[Saved data entries]
========================================

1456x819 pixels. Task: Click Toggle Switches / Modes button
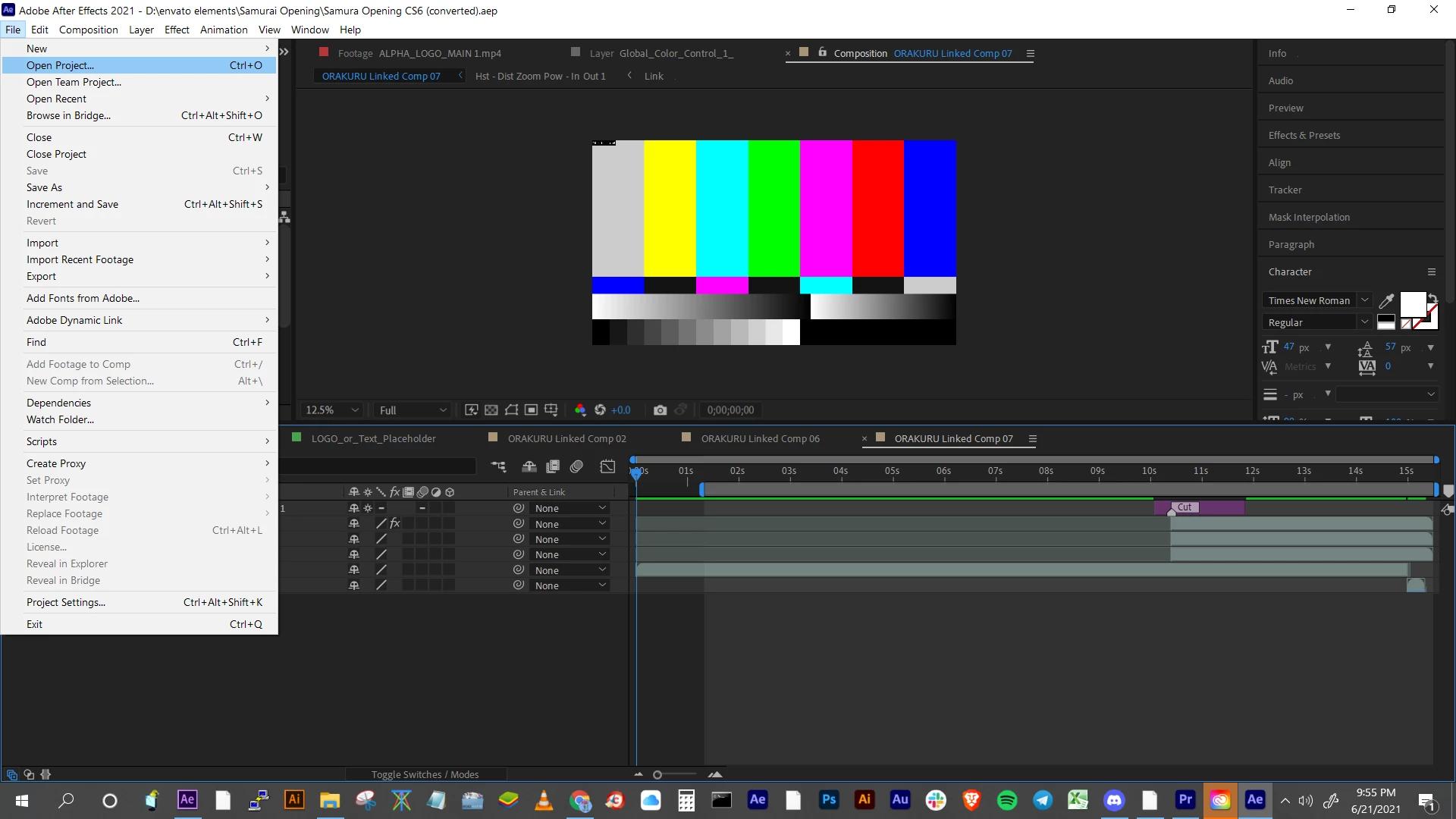425,774
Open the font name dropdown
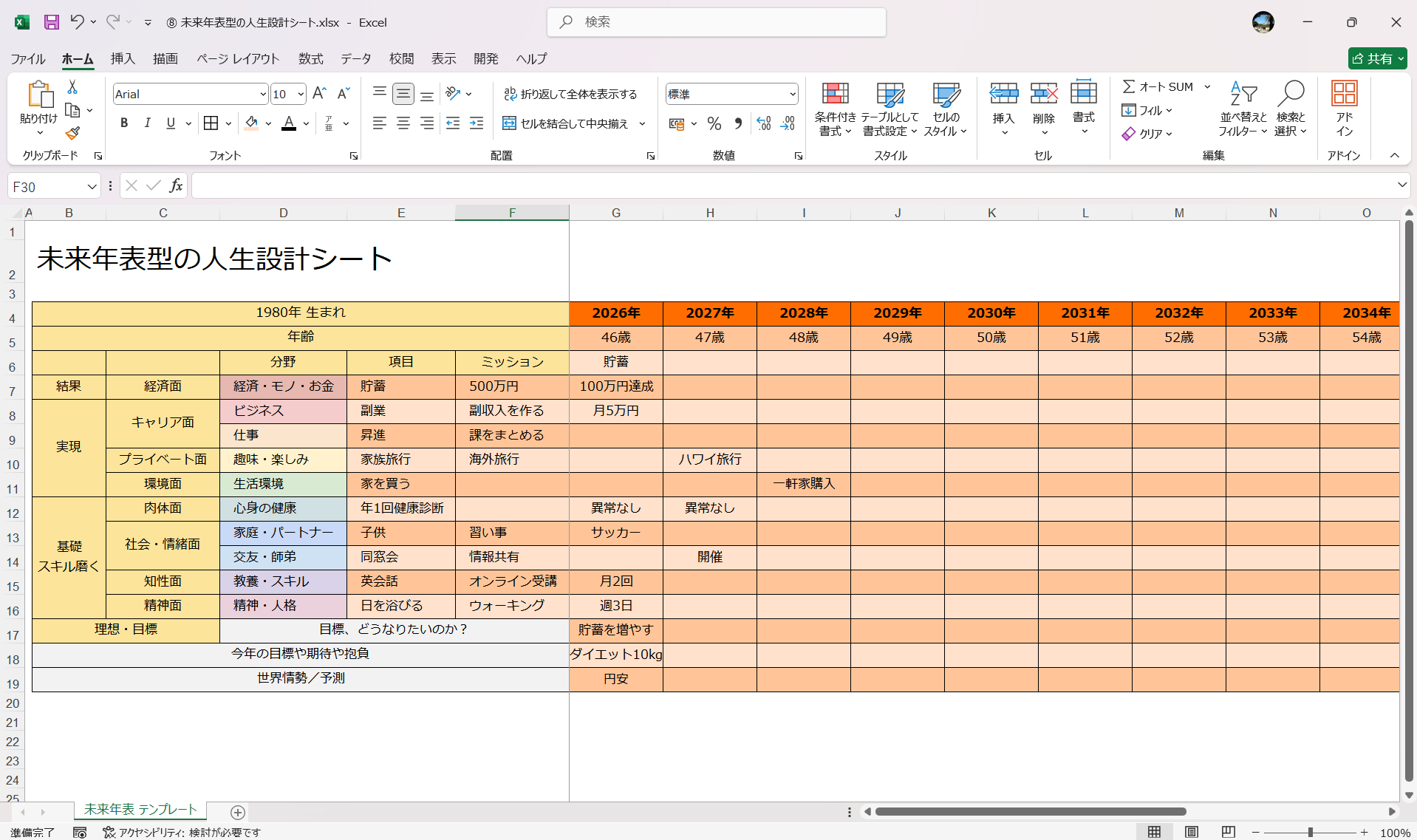1417x840 pixels. pos(263,94)
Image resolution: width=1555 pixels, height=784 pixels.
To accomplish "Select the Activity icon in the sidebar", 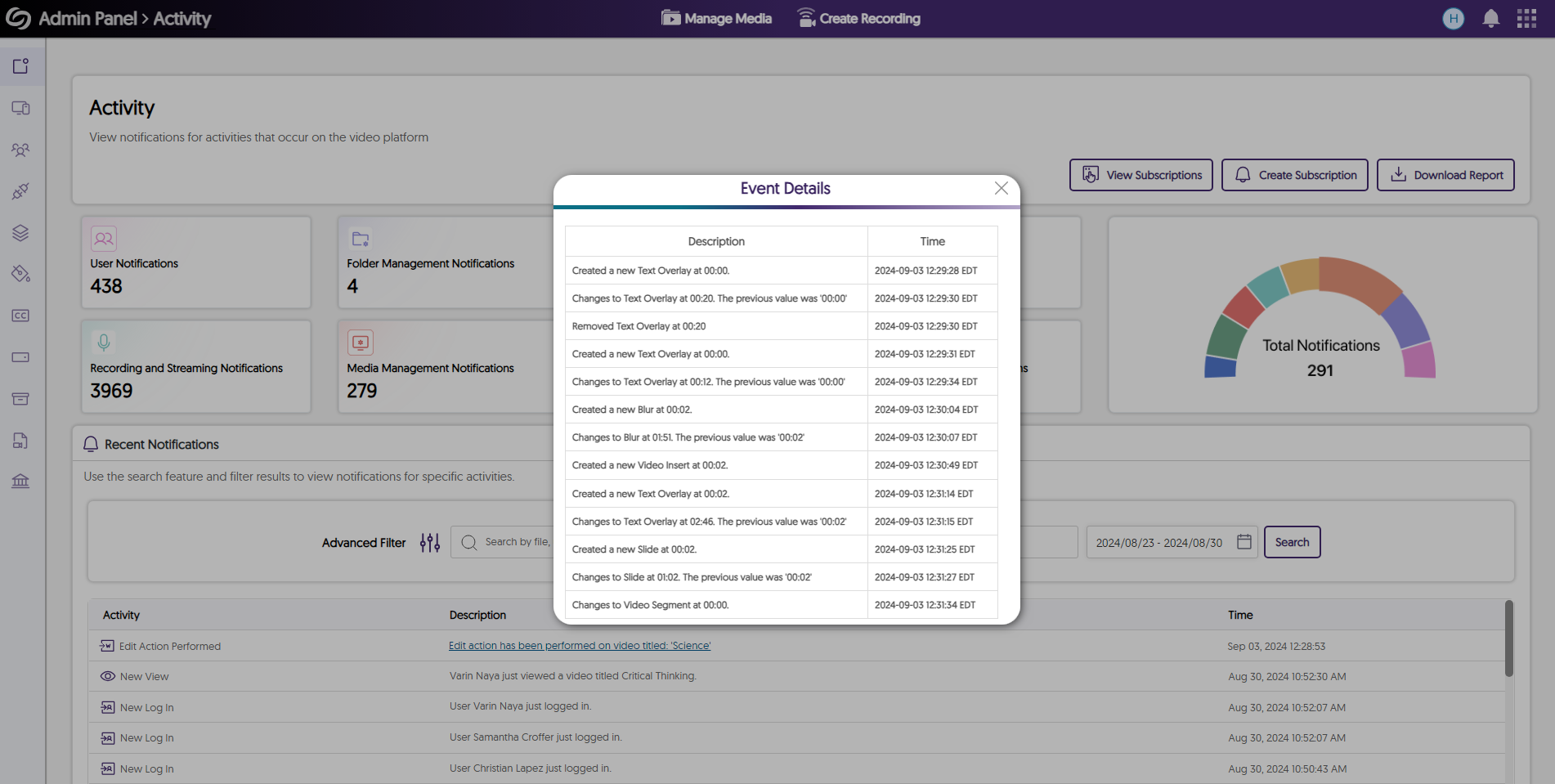I will (21, 65).
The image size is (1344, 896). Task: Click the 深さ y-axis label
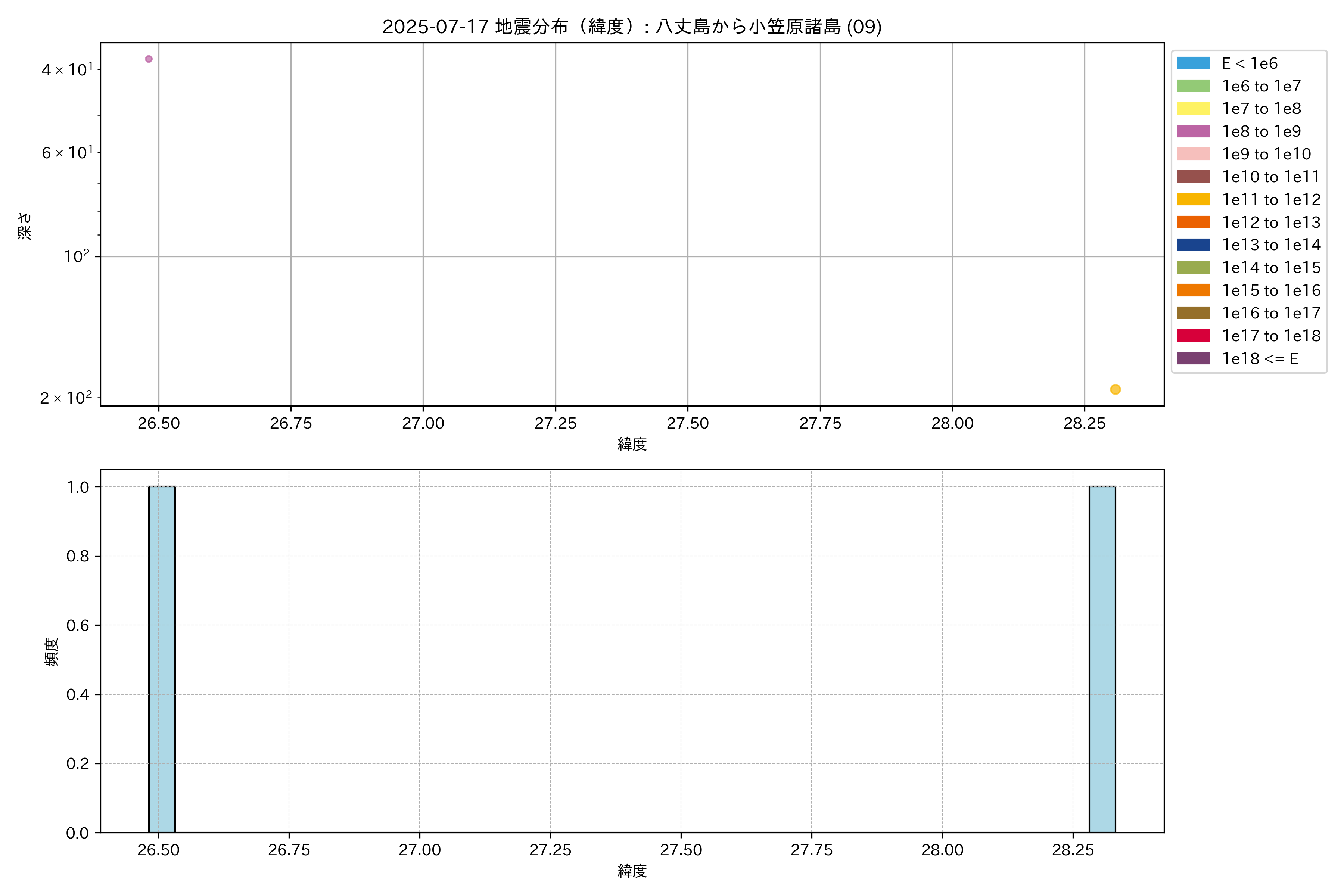[25, 226]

========================================

Exercise brief:
Retype the entries above exactly. Stop after the line containing "Image resolution: width=1555", and omit the pictures.

Answer for this exercise:
1456x819 pixels. Task: Click Toggle Switches / Modes button
425,774
Open the font name dropdown
1417x840 pixels. pos(263,94)
Image resolution: width=1555 pixels, height=784 pixels.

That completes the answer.